| Task details |
Quote the material exactly from the line that contains "The width and" through its last line. Any pictures are to be left out.

| Data for review |
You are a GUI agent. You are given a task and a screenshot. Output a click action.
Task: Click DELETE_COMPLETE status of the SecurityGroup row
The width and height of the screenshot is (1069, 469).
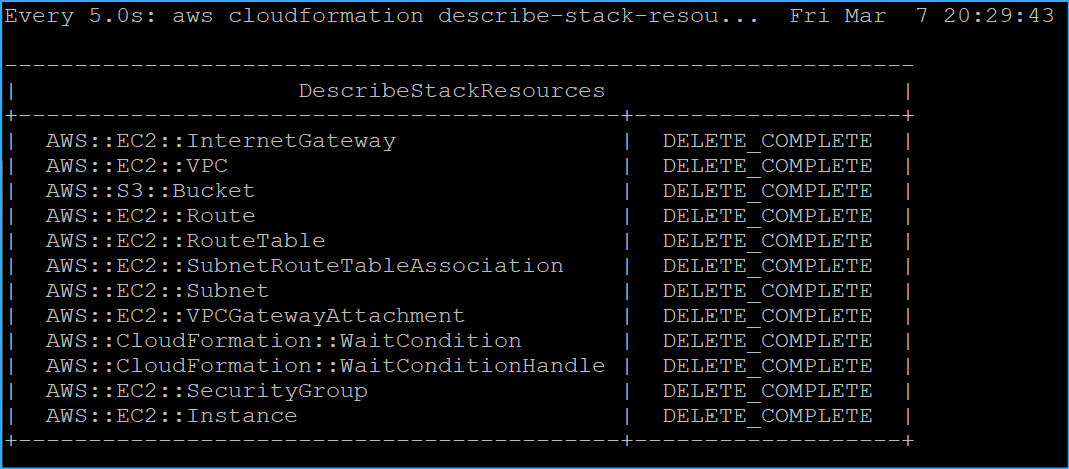click(767, 391)
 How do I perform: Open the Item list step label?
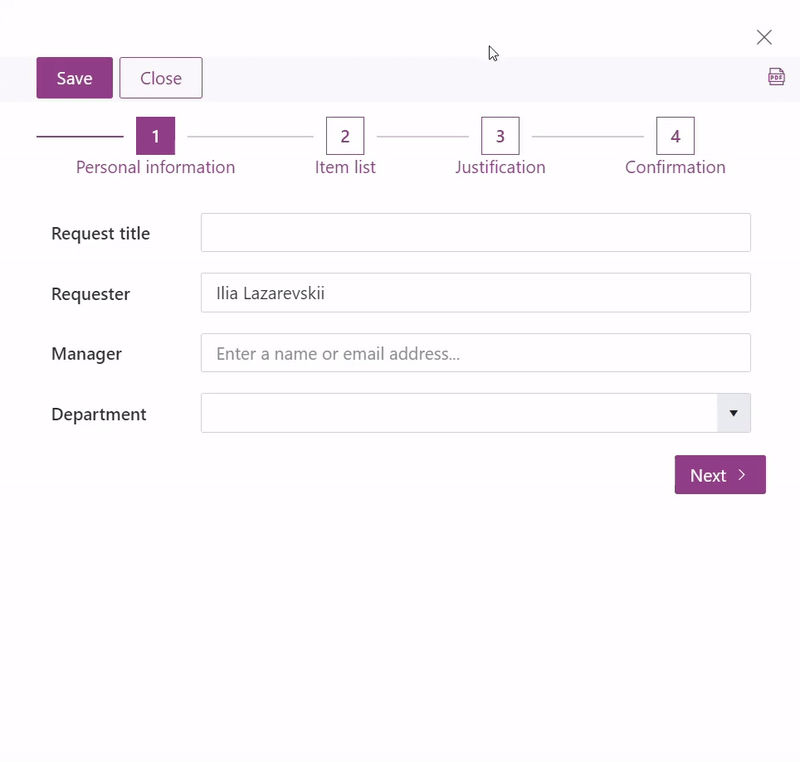point(345,167)
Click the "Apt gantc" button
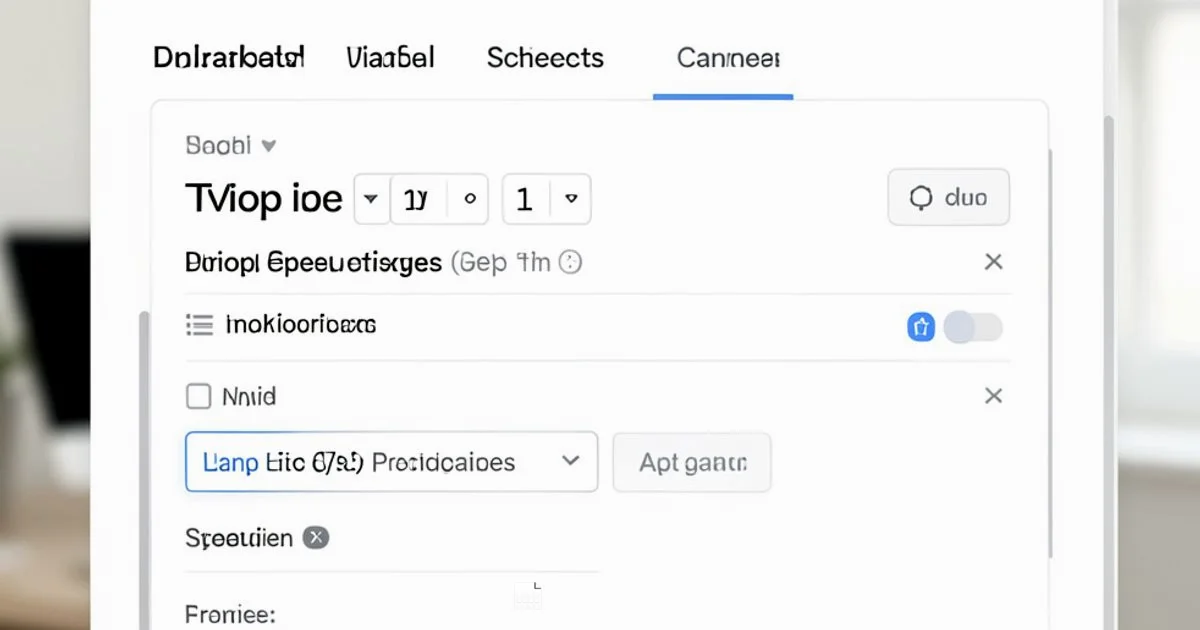The height and width of the screenshot is (630, 1200). 692,462
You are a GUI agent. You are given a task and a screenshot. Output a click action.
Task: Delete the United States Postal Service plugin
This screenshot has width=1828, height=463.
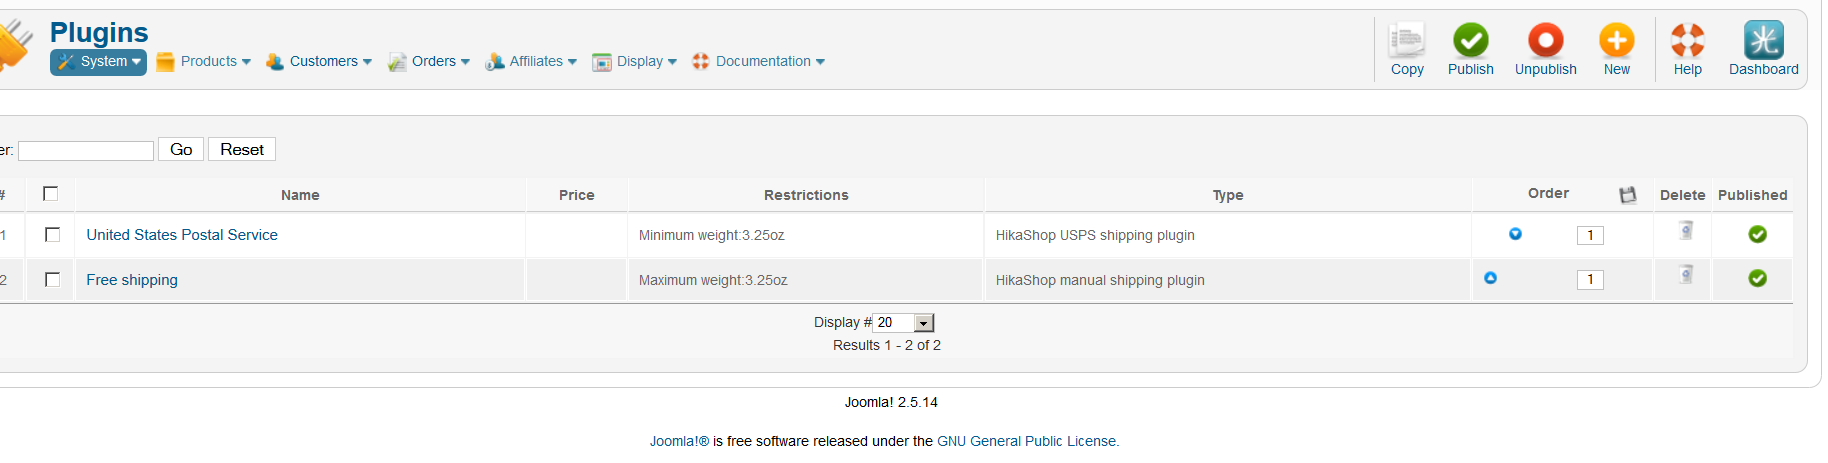click(x=1686, y=232)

| Output below |
The width and height of the screenshot is (1069, 469).
click(767, 391)
 How do I perform: Open the Item list step label?
point(345,167)
Click the "Apt gantc" button
The height and width of the screenshot is (630, 1200). 692,462
You are a GUI agent. You are given a task and a screenshot. Output a click action.
Task: Delete the United States Postal Service plugin
This screenshot has width=1828, height=463.
click(x=1686, y=232)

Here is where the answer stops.